Welcome to Executive Minds! This week, David Farmer continues his conversation with his mentor, Tommy Newberry, about the practices and principles of high-achievers. Tommy Newberry is a Wall Street Journal and New York Times best-selling author. He is the author of seven books, including the #3 New York Times bestseller, The 4:8 Principle, and the motivational classic, Success is Not an Accident both of which have been translated into multiple languages. He is the founder of The 1% Club and head coach of Tommy Newberry Coaching.
Links + Resources
EMSR stands for Early Morning Success Ritual. Great days begin with great starts. Early Morning Success Rituals are the set of habits that help take command of your mindstate from the second you open your eyes. These intentional practices serve as a foundation for the rest of your day. Find something spiritual (devotion, prayer, meditation, etc.). Find something mental (review mission statement, goals, to-do list, etc.) Find something physical (full workout, exercise, breathing, a glass of pure water, etc.). Fortifying yourself in these 3 areas (physical, mental, spiritual) will help get your day off to a positive start. Ranging from 10 minutes to 2 hours, these EMSRs have a ripple effect throughout your day. The Early Morning Success Ritual is how you win the morning.

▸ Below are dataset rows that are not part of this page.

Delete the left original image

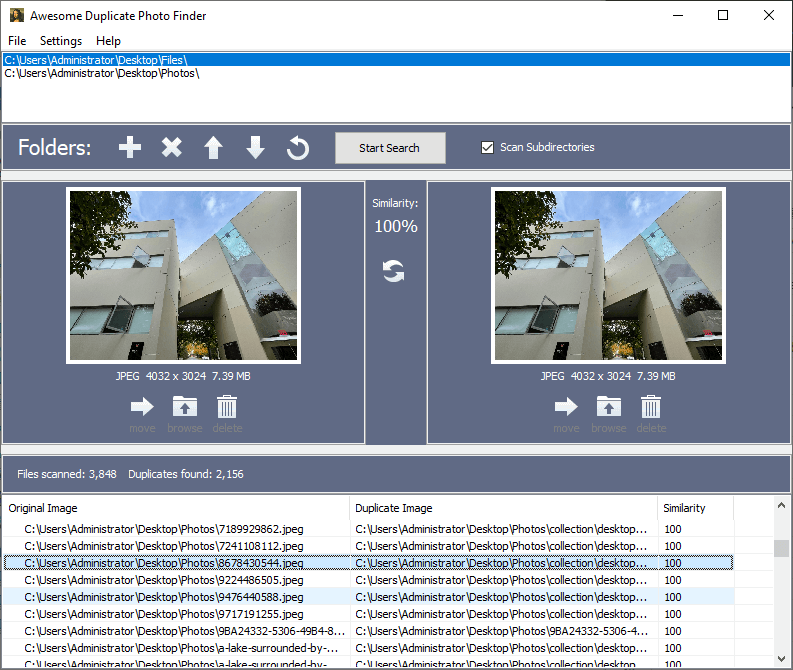pyautogui.click(x=227, y=407)
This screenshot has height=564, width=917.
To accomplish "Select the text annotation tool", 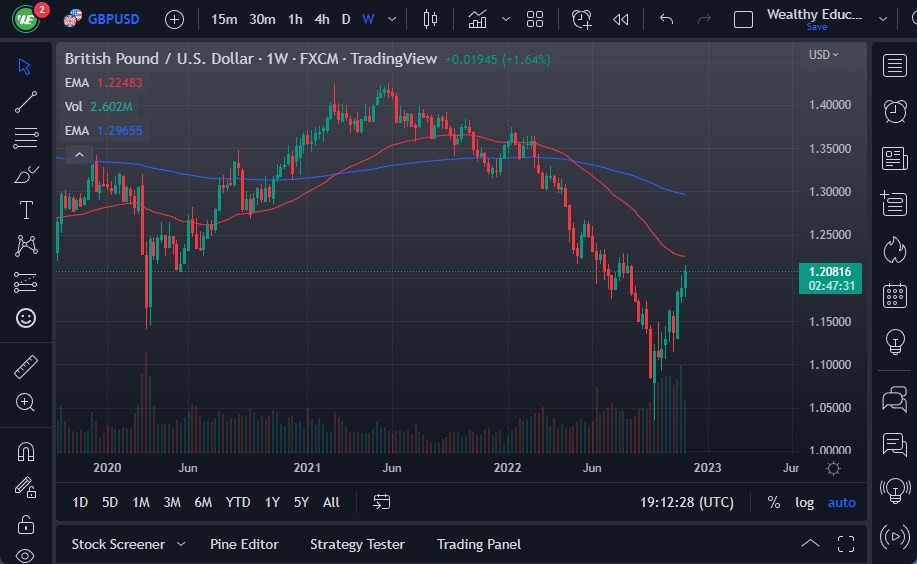I will (26, 210).
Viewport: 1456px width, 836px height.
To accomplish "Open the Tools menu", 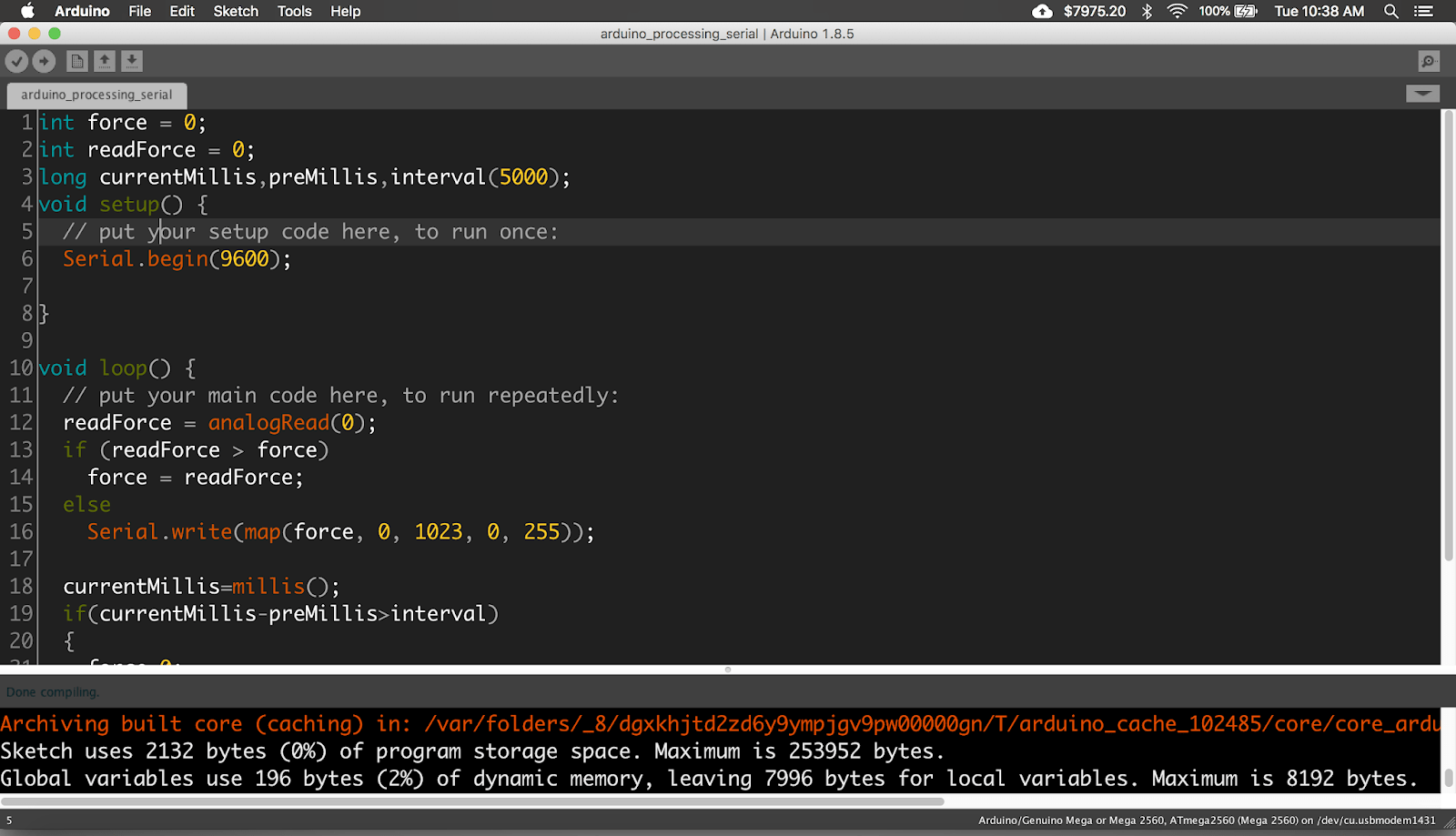I will 293,11.
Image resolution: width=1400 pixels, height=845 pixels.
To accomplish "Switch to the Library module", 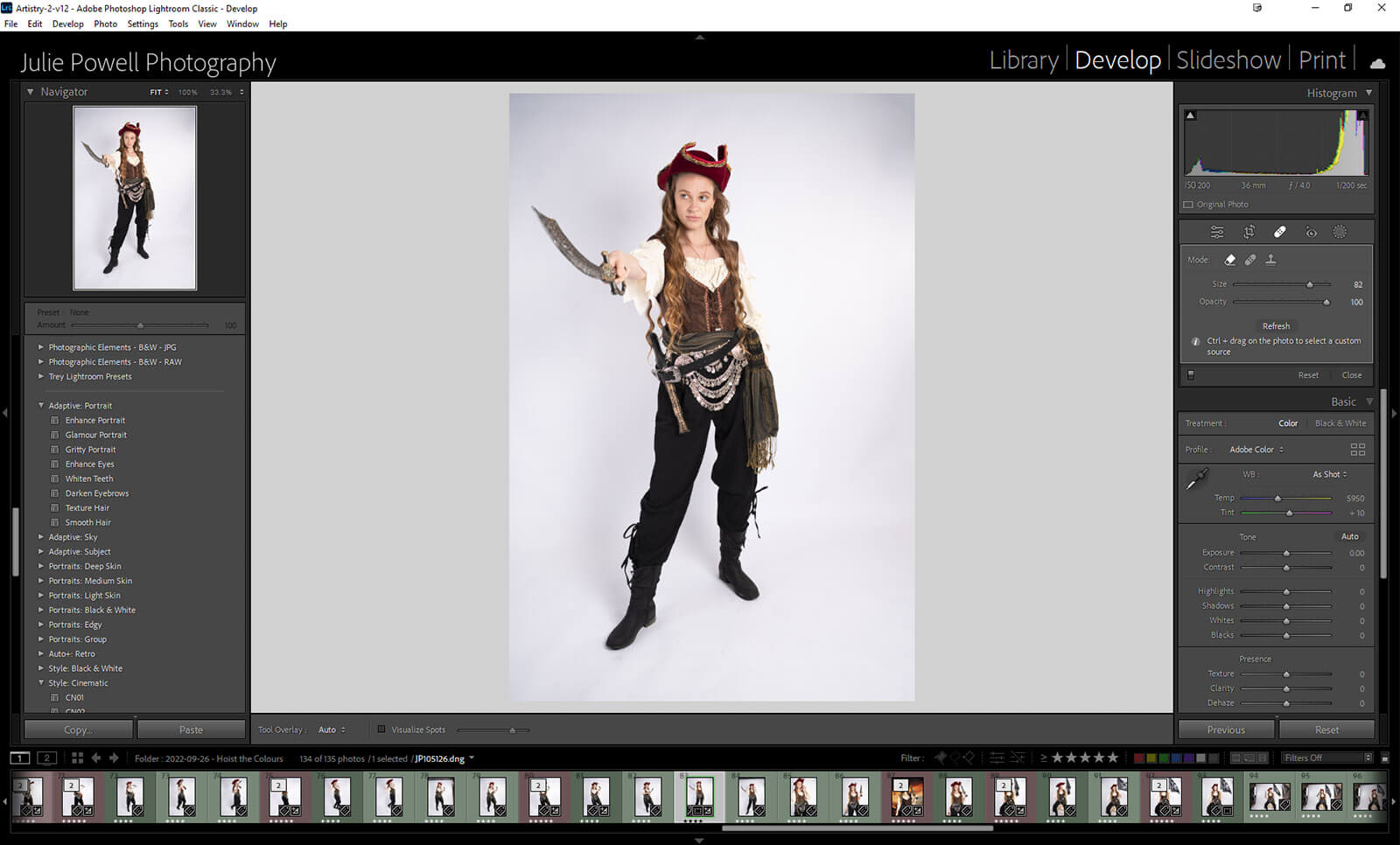I will 1023,60.
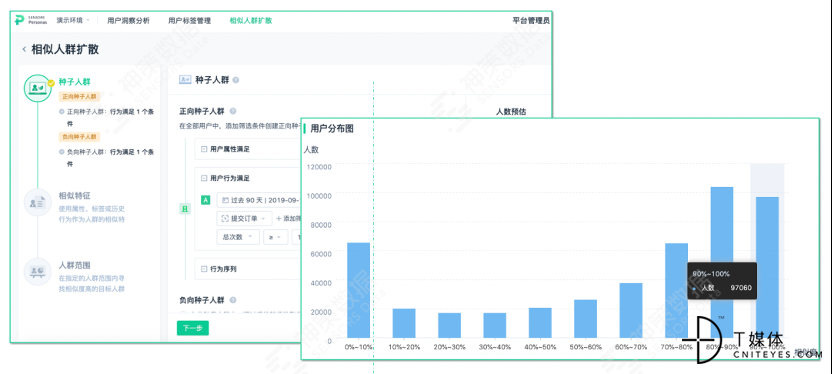Open the 总次数 metric dropdown
This screenshot has width=832, height=374.
[238, 237]
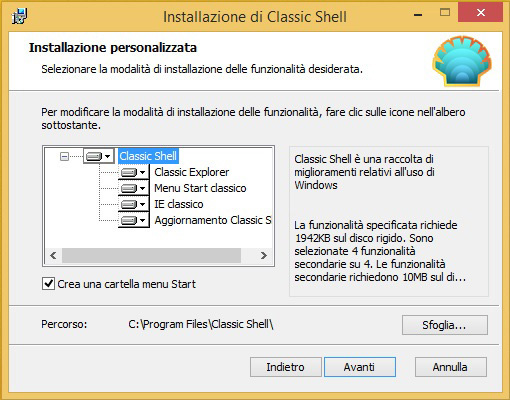Click the Classic Shell root drive icon
Screen dimensions: 510x400
93,156
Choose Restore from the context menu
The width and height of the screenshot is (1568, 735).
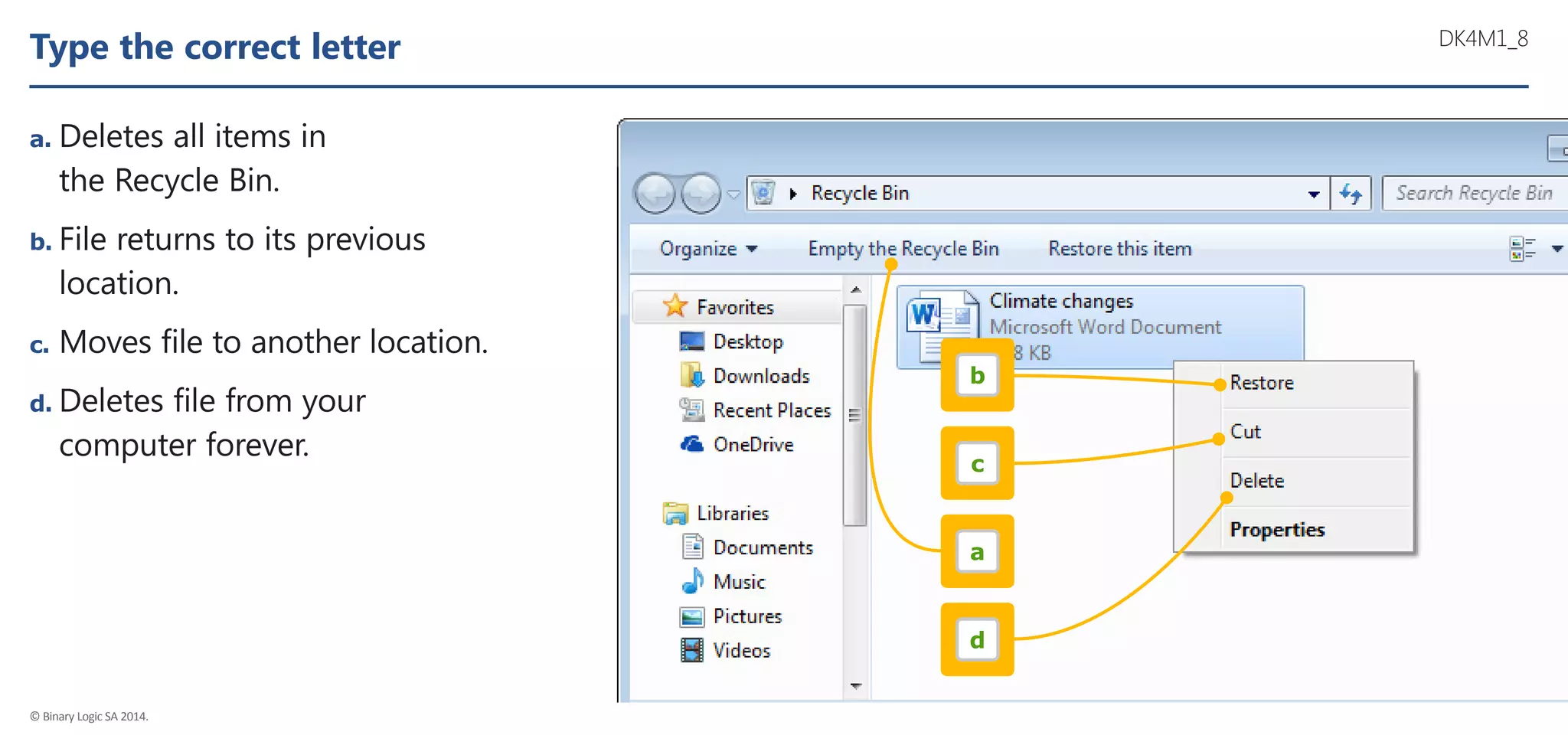[1262, 383]
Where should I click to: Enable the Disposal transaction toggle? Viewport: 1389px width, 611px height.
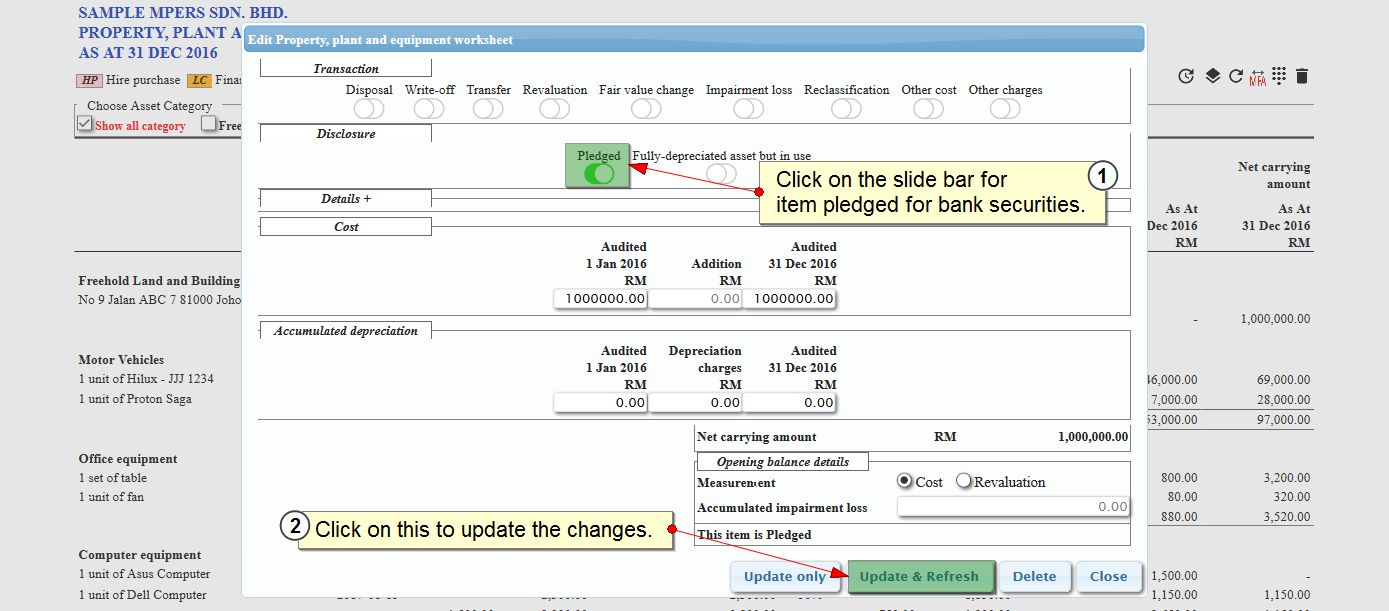coord(368,109)
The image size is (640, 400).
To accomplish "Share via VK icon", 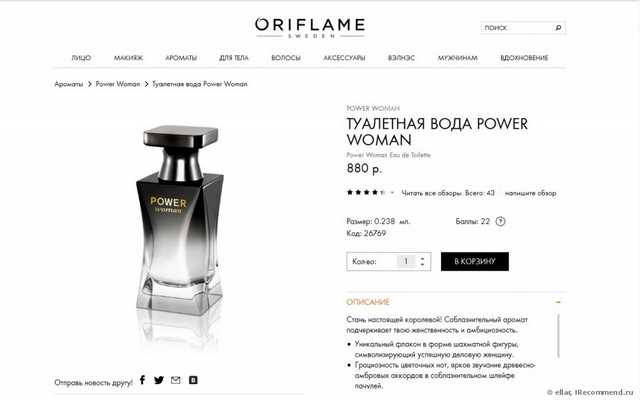I will pyautogui.click(x=193, y=380).
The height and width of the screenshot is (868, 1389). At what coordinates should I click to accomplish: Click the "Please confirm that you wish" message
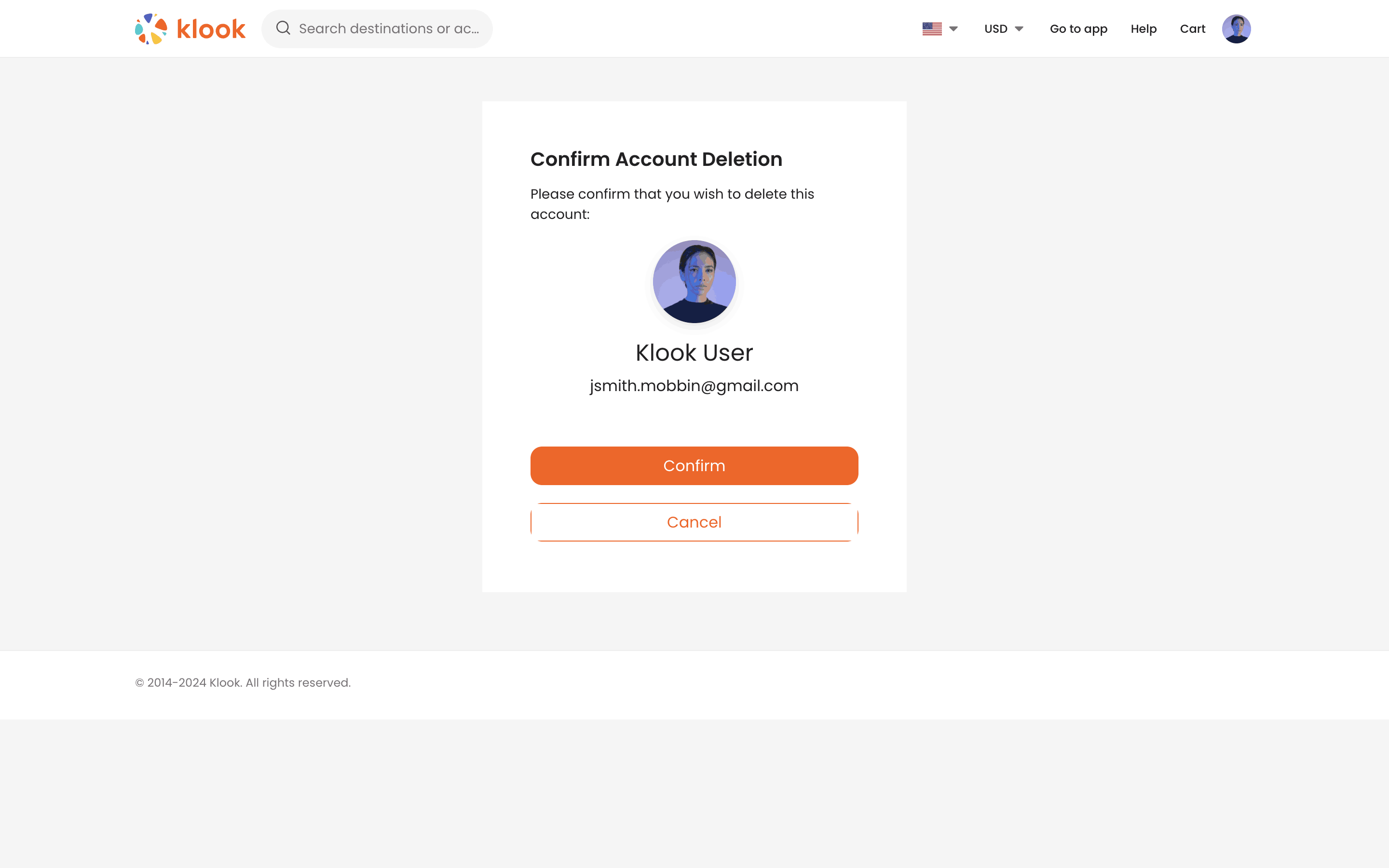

Daily scripting is a modified goal setting exercise that can be done first thing in the morning. Write 10-12 sentences each morning that answer the question, Who do you want to be this day? How do you want to live today? The act of writing these very direct process-driven sentences provide much-needed clarity. As human beings, we have up to 60,000 thoughts every single day and run the risk of being all over the place. Our brains are actually begging for details, clarity, and instructions. This tool of daily scripting helps channel those thoughts into a single direction by giving the brain instructions. Collectively, scripting says that if you were to live like this for today, then you would have an awesome day. Incorporating this practice into your daily routine will make an impact immediately.
Dealing with Adversity
Sooner or later, everybody experiences adversity. You’re either in a storm, coming out of a storm or about to enter one. With that said, you can train for the storm. It’s not what happens to us that defines us, but rather how we respond. When faced with hardships and misfortune, you can start with prayer and defining the problem. This clarity can help pinpoint what’s the true source of the conflict and trauma. Next, create an inventory of resources and assets. Identify people who you can go to for help. Finally, make a list of action steps. This plan of action displaces some of the inevitable negativity - worry and anxiety - that creeps into our mindset and spirit in the midst of adversity. Adversity may be inevitable, but it’s a season. It’s temporary. And if you view it as an opportunity to learn and grow, then it can propel you to recovery and success.